═════ Excerpted data

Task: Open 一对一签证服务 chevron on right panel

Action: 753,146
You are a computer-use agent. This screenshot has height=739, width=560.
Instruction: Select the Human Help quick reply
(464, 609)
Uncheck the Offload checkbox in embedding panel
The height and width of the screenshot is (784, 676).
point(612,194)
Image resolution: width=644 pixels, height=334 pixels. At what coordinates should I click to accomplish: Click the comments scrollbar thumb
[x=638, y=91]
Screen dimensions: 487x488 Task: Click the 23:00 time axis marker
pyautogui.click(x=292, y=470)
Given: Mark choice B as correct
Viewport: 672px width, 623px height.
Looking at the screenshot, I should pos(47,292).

══════════
═════ Excerpted data

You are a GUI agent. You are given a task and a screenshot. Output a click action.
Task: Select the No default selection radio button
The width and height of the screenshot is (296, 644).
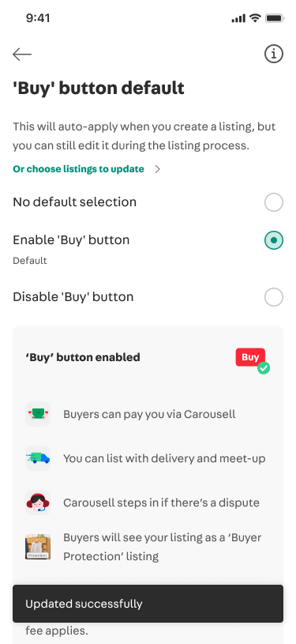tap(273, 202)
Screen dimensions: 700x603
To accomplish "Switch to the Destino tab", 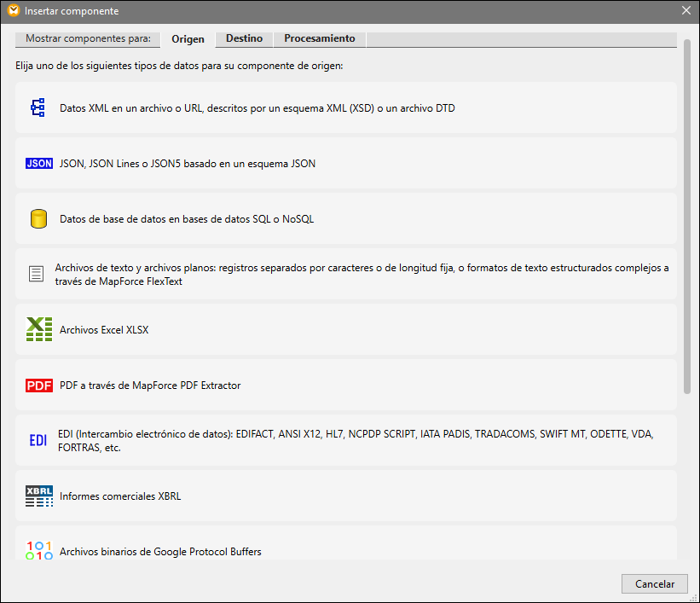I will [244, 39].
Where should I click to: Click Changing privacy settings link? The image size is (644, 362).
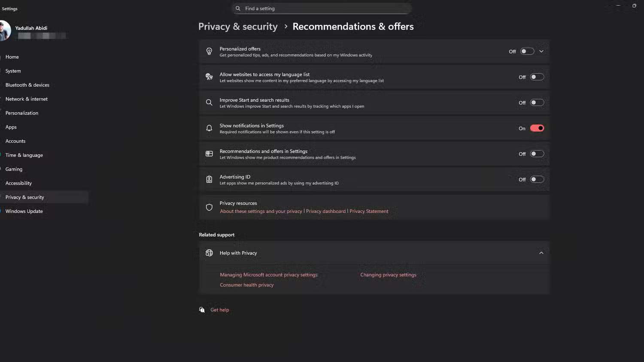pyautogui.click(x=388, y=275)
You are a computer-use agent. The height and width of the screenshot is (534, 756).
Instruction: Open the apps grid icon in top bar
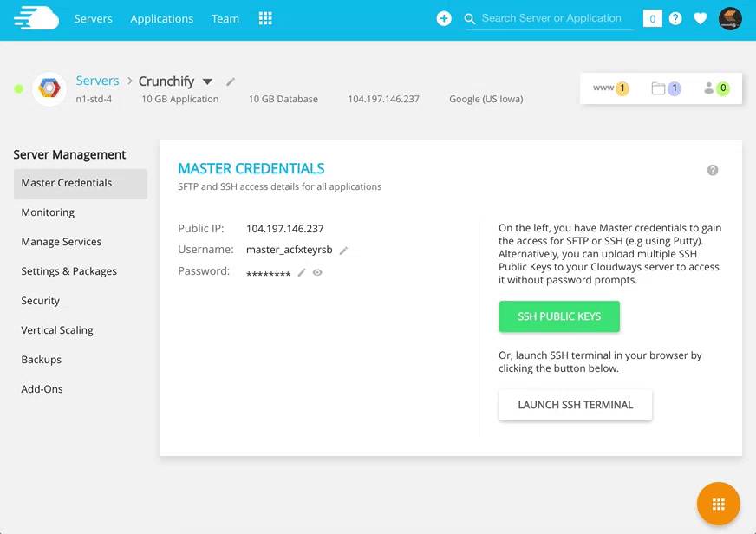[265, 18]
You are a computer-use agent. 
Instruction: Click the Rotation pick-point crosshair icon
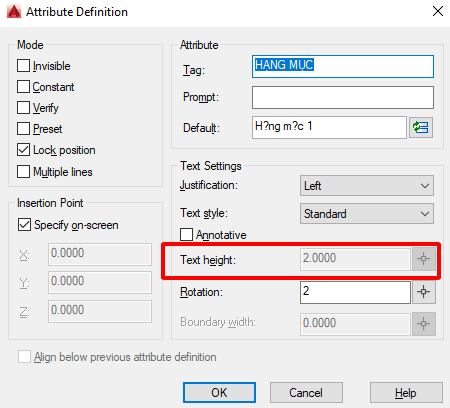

══════════

Every line above with the word "computer" is to be copied out.

*Solution to this problem*
You are a computer-use agent. This screenshot has height=739, width=560.
You are a computer-use agent. The height and width of the screenshot is (534, 756).
You are a computer-use agent. 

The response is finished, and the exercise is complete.